Augmenter l’apport financier des automobilistes pour le développement du transport collectif. Fait peu connu, la « contribution des automobilistes au transport en commun » a été gelée à l’échelle de la province il y a plus de 30 ans, en 1992, à 30 $ par année. Elle n’a jamais été indexée depuis, ce qui équivaut à une baisse annuelle depuis ce temps. Une exception : Montréal, qui l’a toutefois indexée en 2011, et la taxe a été étendue à la Rive-Nord et la Rive-Sud de la métropole en janvier dernier. Québec et Sherbrooke ont annoncé cette semaine qu’elles voulaient aussi indexer la taxe sur l’immatriculation dans leur ville afin de financer le transport en commun.
Taxer les kilomètres plutôt que l’essence. La croissance du nombre de voitures électriques fait baisser les revenus de la taxe sur l’essence. D’où l’idée de taxer désormais les kilomètres parcourus par les voitures dans certaines zones métropolitaines. La technologie existe et la mesure est appliquée avec succès ailleurs.

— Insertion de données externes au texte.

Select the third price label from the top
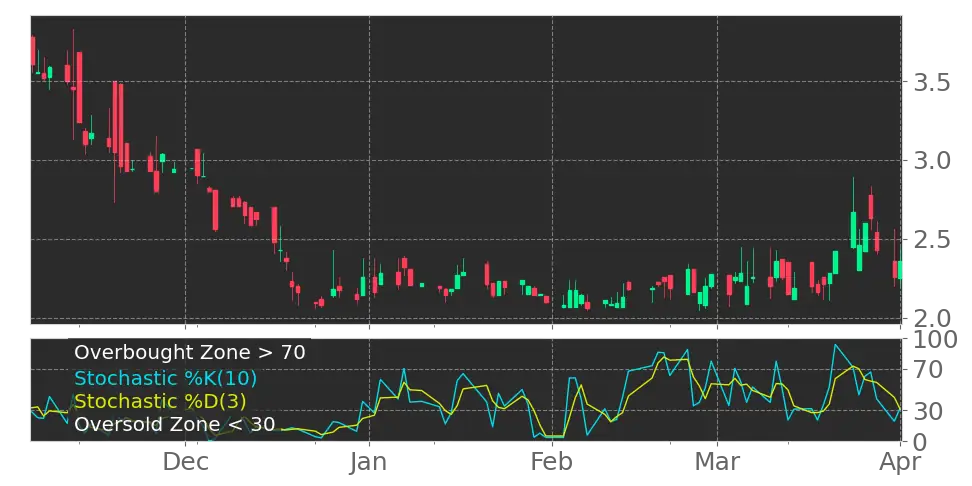The image size is (972, 486). point(928,237)
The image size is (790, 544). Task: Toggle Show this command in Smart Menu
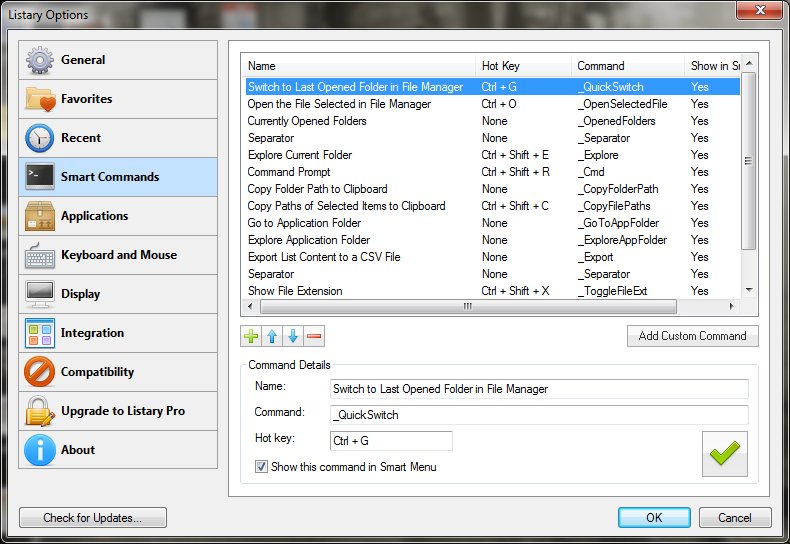coord(262,466)

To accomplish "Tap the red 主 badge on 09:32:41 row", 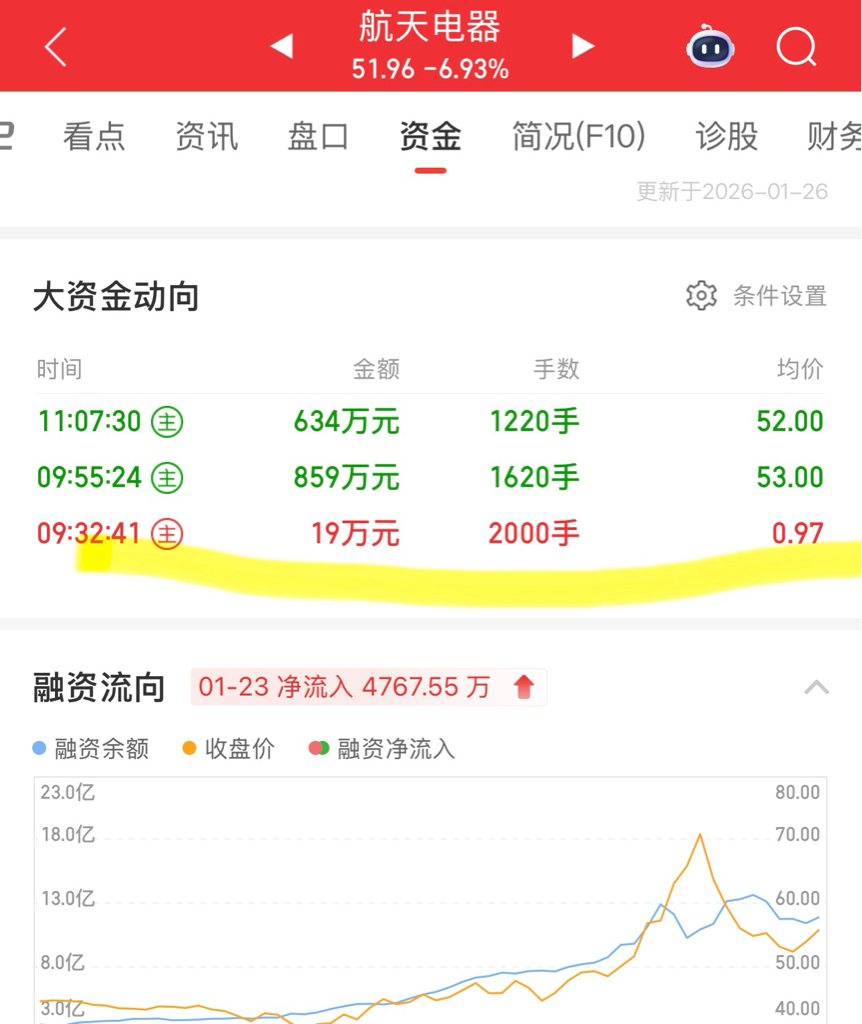I will 167,534.
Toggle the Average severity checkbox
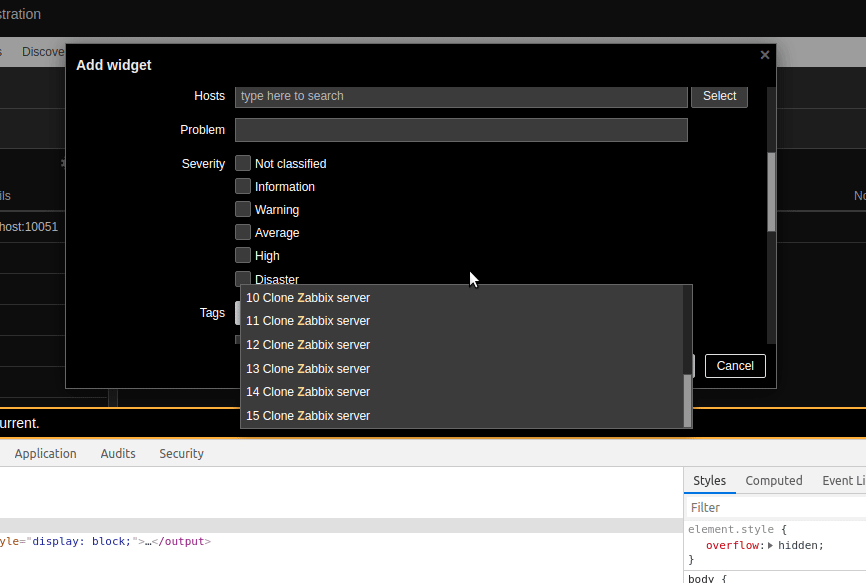Screen dimensions: 866x583 pyautogui.click(x=243, y=232)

Ne pas négliger les politiques parallèles qui favorisent le transport. Par exemple, aider financièrement les jeunes familles à acheter une maison en ville, pour éviter qu’elles s’exilent en banlieue, n’est pas en soi une mesure de transport, mais elle rend plus accessible une mobilité moins polluante.

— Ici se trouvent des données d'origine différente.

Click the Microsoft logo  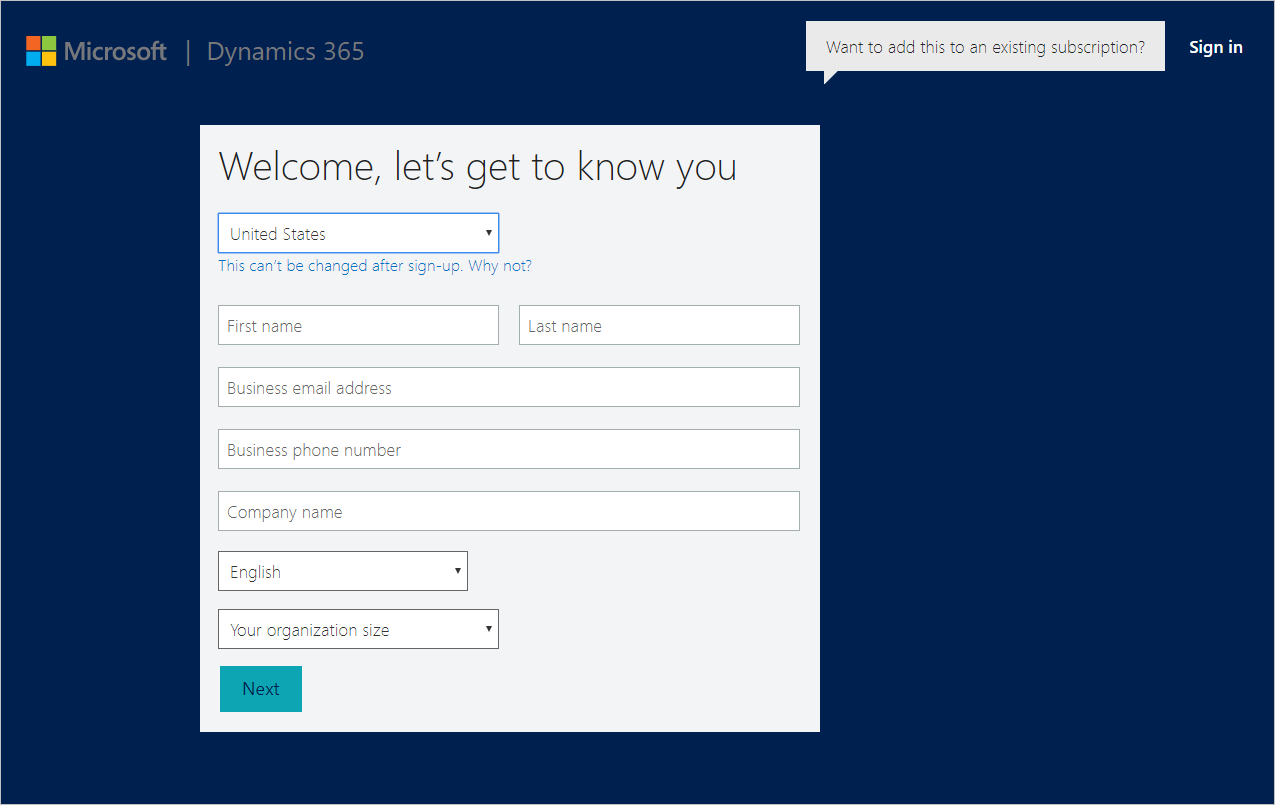pos(96,50)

Cela dit, toutes les mesures mises en place pour décourager l’utilisation de l’auto en solo et pour inciter les citoyens à utiliser d’autres formes de mobilité doivent impérativement se faire en parallèle avec une bonification des services.
La solution de rechange, qu’elle soit le transport en commun, le vélo, la marche, les modes de transport en libre-service ou les taxis partagés, doit être accessible, simple, efficace, agréable et à bon prix.
Sans cette amélioration en parallèle, le transfert vers une mobilité plus moderne ne se fera tout simplement pas.